What this task involves >> Scan the records below for the line with "Open Czas pracy handlowców in sidebar" and the line with "Expand the Frame 1 details", and retype that range exactly, both ends included, pictures excepted.
***
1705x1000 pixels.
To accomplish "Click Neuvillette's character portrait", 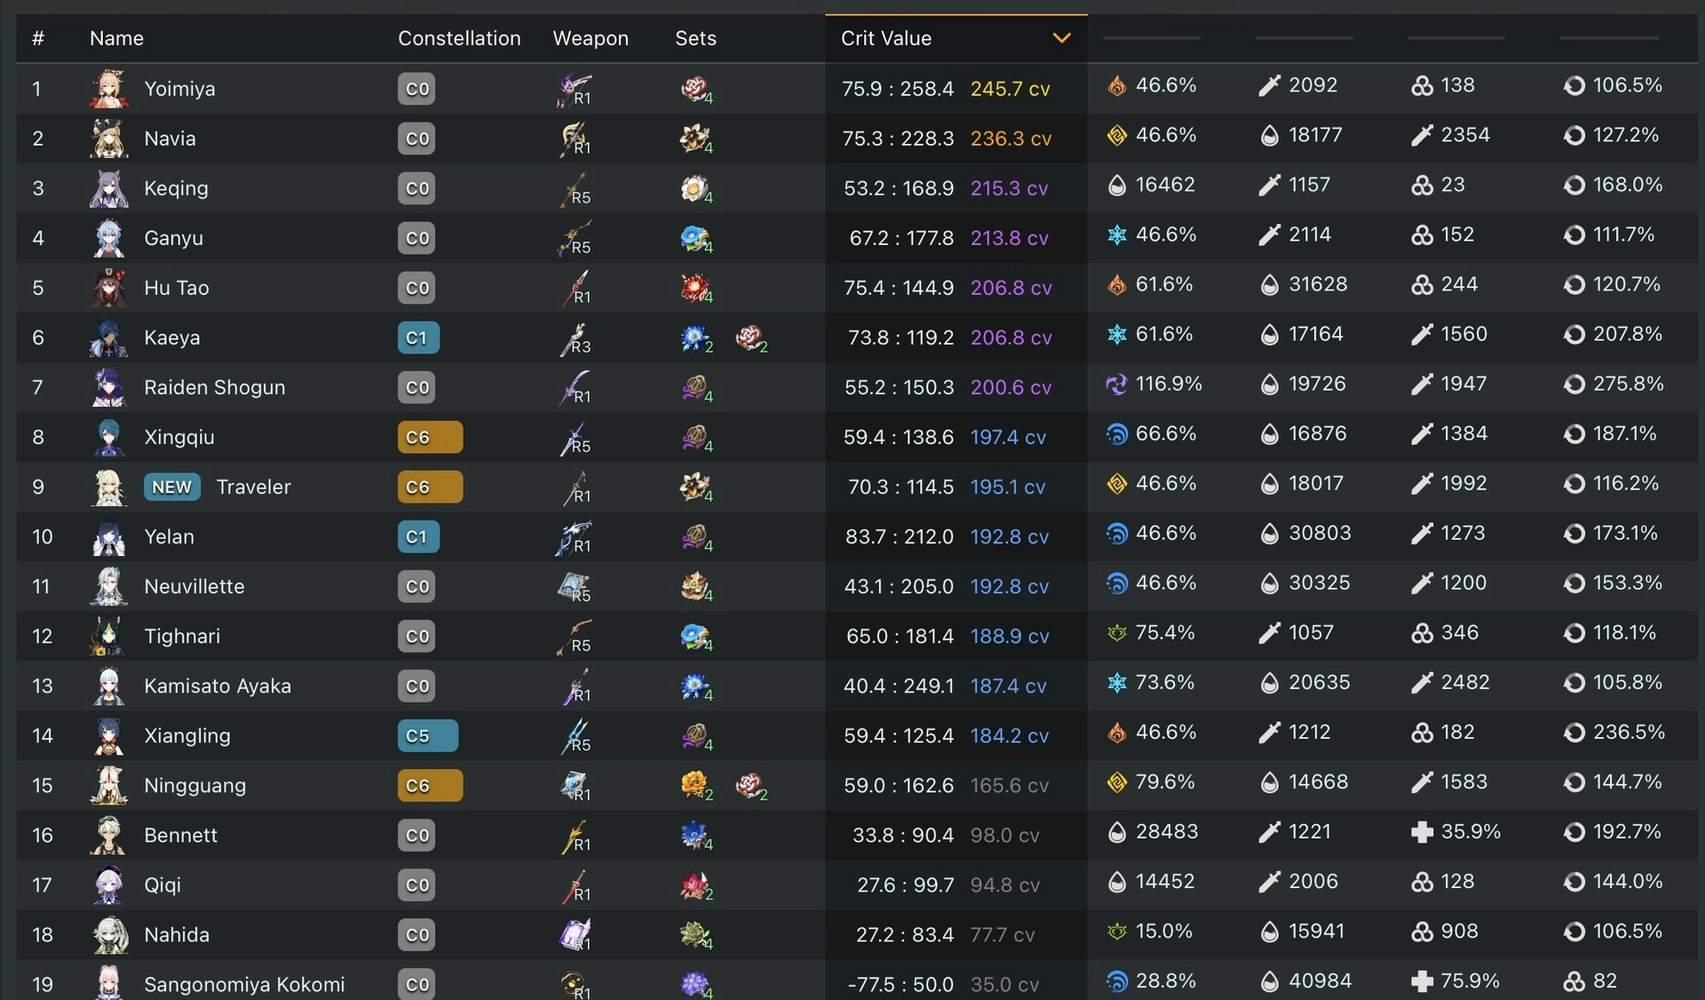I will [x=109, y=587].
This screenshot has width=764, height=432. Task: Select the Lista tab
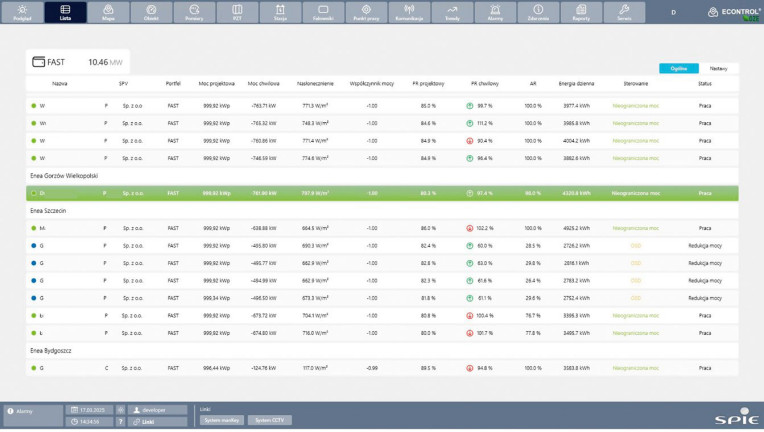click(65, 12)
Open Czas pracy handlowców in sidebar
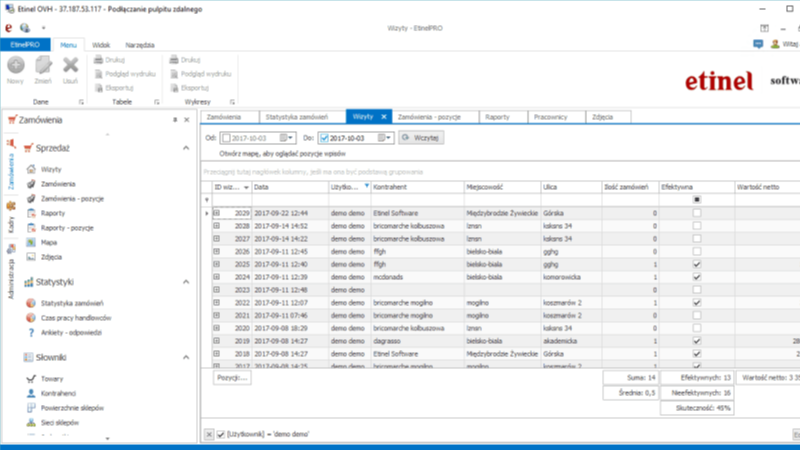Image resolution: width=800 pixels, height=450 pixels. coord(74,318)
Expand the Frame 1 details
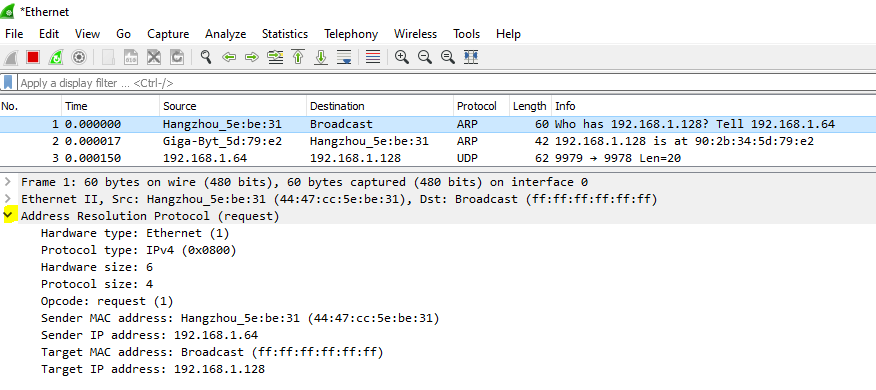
***
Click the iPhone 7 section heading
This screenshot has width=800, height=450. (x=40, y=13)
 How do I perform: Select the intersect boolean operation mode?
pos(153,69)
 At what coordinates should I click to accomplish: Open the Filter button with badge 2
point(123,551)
***
Answer section >>
Open Czas pracy handlowców in sidebar
Image resolution: width=800 pixels, height=450 pixels. coord(74,318)
Expand the Frame 1 details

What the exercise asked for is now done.